▶ Page text:
Consumer Protection expects that if you are unable to use the gift card while the business is temporarily closed, that the supplier will consider:
- reimbursing the remaining value on the gift card;
- extending the expiry period; or
- amending the terms so you can use it online, if that’s a possibility.
If you are unable to contact the business, or do not have any luck in resolving your issue, come to Consumer Protection.
I left my goods at a business for repairs or alternations and the business has temporarily closed
due to COVID-19. What can I do?
Try to contact the business directly to negotiate the return of your goods. Generally speaking, most businesses will have a way to contact them so check a variety of channels.
If the business was unable to undertake the repairs or alterations as originally agreed due to COVID-19, you may be entitled to a refund of what you paid or you may be able to negotiate an extension of when the services can be supplied.
If you are unable to contact the business to negotiate the return of your goods or come to an acceptable resolution, come to Consumer Protection.
I have a gift card, or paid for a series of services in advance, and the business has closed permanently.
What can I do?
If a business has become insolvent, you may become an ‘unsecured credit’ if you have:
- Bought or received a gift card and have not used it;
- Been issued with a credit note; and/or
- Paid in advance for products or services.
If the business continues to trade under the control of an external administrator, you may still receive products or services that you have paid for, or be able to use gift cards or credit notes to some extent.
If you have concerns with regard to a closed business, contact Consumer Protection for more advice or see our Insolvency page.
Is excessive pricing legal?

▶ Stored data:
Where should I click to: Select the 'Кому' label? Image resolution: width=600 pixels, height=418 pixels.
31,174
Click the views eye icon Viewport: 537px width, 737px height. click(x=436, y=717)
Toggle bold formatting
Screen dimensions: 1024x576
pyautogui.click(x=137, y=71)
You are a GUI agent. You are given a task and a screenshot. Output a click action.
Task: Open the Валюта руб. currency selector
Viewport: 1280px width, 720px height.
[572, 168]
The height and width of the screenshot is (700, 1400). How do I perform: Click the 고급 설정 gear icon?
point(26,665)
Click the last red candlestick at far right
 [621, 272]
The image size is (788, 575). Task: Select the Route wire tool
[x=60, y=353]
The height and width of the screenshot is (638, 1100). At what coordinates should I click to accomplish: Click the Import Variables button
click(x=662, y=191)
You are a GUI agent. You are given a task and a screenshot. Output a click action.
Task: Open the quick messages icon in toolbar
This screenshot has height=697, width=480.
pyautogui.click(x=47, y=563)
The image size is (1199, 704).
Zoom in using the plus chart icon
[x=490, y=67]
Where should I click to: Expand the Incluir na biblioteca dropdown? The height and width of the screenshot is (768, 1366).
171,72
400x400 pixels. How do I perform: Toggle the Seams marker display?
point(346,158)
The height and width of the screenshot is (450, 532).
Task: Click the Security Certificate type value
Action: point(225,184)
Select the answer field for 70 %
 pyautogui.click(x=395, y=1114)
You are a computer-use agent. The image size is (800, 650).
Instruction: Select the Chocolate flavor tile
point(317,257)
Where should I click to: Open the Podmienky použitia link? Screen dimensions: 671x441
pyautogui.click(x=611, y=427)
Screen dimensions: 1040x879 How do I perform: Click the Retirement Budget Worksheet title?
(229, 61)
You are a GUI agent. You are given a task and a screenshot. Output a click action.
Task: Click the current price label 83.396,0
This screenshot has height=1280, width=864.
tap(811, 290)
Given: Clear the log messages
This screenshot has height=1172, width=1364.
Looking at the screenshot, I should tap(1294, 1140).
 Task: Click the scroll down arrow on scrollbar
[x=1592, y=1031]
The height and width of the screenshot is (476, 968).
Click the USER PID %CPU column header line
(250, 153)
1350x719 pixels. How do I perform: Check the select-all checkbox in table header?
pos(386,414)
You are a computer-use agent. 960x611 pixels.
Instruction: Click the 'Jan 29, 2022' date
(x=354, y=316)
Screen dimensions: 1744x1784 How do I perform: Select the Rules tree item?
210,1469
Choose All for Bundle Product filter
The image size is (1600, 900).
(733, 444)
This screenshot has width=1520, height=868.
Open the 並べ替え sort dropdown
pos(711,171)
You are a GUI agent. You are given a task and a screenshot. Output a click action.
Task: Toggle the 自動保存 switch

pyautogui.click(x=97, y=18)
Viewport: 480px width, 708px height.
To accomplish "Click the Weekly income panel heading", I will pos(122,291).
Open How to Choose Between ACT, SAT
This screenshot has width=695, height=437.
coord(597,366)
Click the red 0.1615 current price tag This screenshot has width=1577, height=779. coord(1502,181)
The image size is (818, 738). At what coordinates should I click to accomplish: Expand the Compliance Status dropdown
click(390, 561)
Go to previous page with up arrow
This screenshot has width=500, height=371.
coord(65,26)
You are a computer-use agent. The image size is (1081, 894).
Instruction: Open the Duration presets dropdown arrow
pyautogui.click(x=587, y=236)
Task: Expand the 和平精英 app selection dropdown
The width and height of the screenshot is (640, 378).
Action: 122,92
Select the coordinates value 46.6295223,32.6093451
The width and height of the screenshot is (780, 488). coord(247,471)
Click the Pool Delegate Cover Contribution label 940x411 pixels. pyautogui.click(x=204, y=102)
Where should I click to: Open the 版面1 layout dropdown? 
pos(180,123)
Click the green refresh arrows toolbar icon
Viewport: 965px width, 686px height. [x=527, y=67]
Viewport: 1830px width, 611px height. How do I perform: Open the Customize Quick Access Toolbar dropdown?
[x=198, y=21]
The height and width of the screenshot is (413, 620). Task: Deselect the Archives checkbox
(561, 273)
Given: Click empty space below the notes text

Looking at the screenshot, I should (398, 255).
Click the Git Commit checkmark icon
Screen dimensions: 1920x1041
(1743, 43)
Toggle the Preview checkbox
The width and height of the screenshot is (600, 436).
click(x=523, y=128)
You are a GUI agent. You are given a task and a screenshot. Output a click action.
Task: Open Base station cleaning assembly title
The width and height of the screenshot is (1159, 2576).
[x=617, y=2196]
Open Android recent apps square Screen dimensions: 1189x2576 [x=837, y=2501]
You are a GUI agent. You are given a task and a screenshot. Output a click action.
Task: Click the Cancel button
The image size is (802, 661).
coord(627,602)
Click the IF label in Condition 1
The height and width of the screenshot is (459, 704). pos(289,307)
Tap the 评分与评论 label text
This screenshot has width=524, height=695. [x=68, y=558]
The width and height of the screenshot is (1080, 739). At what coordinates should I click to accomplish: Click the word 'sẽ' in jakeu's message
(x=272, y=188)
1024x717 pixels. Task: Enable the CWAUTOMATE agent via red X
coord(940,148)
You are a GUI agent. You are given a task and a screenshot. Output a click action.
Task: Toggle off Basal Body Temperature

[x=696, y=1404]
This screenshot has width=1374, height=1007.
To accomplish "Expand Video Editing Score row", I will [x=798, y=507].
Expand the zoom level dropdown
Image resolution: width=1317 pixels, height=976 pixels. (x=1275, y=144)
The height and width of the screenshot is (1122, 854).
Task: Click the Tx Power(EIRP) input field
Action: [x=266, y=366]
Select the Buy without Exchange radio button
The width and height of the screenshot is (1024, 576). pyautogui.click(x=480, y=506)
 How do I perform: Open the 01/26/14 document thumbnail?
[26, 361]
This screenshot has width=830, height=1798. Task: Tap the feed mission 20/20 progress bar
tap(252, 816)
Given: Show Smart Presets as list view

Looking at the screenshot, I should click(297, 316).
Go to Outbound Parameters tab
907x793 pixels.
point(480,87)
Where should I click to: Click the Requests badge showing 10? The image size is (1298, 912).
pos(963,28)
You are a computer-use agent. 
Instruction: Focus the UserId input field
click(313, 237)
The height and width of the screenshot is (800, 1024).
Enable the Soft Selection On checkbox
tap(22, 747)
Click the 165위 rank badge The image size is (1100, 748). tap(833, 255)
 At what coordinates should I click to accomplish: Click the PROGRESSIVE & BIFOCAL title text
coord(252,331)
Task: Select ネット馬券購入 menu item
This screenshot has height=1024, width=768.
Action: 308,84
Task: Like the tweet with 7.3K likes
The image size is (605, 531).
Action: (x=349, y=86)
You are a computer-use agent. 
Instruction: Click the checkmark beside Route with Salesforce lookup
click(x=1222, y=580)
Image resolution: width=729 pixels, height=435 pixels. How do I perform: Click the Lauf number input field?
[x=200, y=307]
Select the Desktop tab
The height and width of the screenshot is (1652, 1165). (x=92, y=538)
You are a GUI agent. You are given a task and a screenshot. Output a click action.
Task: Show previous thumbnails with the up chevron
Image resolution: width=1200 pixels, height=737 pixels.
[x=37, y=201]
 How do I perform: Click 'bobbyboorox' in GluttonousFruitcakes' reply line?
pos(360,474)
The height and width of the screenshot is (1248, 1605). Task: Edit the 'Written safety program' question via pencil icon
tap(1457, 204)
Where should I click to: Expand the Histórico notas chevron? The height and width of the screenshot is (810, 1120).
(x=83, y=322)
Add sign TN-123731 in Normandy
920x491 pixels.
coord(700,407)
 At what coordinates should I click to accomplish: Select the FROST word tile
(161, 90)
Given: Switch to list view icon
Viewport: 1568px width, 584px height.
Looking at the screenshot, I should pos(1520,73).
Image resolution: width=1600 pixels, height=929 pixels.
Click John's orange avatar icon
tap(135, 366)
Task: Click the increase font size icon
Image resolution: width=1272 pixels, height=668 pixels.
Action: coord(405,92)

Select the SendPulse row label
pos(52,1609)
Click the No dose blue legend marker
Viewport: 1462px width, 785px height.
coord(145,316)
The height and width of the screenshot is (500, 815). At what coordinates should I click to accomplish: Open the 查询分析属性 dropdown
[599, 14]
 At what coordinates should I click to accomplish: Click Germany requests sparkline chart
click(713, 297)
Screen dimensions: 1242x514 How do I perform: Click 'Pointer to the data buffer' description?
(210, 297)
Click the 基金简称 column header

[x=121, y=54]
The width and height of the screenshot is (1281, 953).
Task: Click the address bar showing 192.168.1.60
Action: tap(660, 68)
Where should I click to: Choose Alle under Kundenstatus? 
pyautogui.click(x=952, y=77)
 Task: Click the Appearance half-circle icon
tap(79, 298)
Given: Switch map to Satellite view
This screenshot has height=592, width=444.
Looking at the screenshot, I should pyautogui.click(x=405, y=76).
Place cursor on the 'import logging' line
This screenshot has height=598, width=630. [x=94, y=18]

▶ Problems to solve:
A - In the consumer protection text, what three options is a supplier expected to consider when a gift card can't be used while the business is temporarily closed?
B - Write out the stretch of the consumer protection text from "I left my goods" through "can be supplied.".
C - Extend the consumer protection text, picking up after its last line.
The material plays no part in this work.

▶ Written responses:
A - Reimbursing the remaining value on the card, extending the expiry period, or amending the terms so it can be used online if possible.

B -
I left my goods at a business for repairs or alternations and the business has temporarily closed
due to COVID-19. What can I do?
Try to contact the business directly to negotiate the return of your goods. Generally speaking, most businesses will have a way to contact them so check a variety of channels.
If the business was unable to undertake the repairs or alterations as originally agreed due to COVID-19, you may be entitled to a refund of what you paid or you may be able to negotiate an extension of when the services can be supplied.

C -
A person who has purchased essential goods in a retail transaction on or after 30 January 2020, and for the period of the COVID-19 emergency, is prohibited from on-selling the same goods for more than 120 per cent of the original purchase price. The initial purchase must have been a ‘consumer-facing’ or retail transaction, rather than wholesale purchases made by major suppliers, manufacturers or legitimate business activities.
What are essential goods?
Any of the following used to limit the transmission of COVID-19 are considered essential goods:
- disposable face masks;
- disposable gloves;
- disposable gowns;
- goggles, glasses or eye visors;
- alcohol wipes;
- hand sanitiser.
Report price gouging of essential goods via the AFP website.
Is the private re-sale of consumer goods legal?
Yes, and private sellers can re-sell ordinary consumer goods, such as toilet paper, soap or pasta, and set the prices they choose. It is up to consumers to decide whether they pay the asking price.
However, there are rules around the sale of essential goods such as face-masks and hand sanitiser. See 'Is excessive pricing legal?' above.
How can members of the community who are isolating at home get important shopping such as medical suppplies and groceries?
Major supermarkets are offering online delivery services. Friends or relatives may also be able to help.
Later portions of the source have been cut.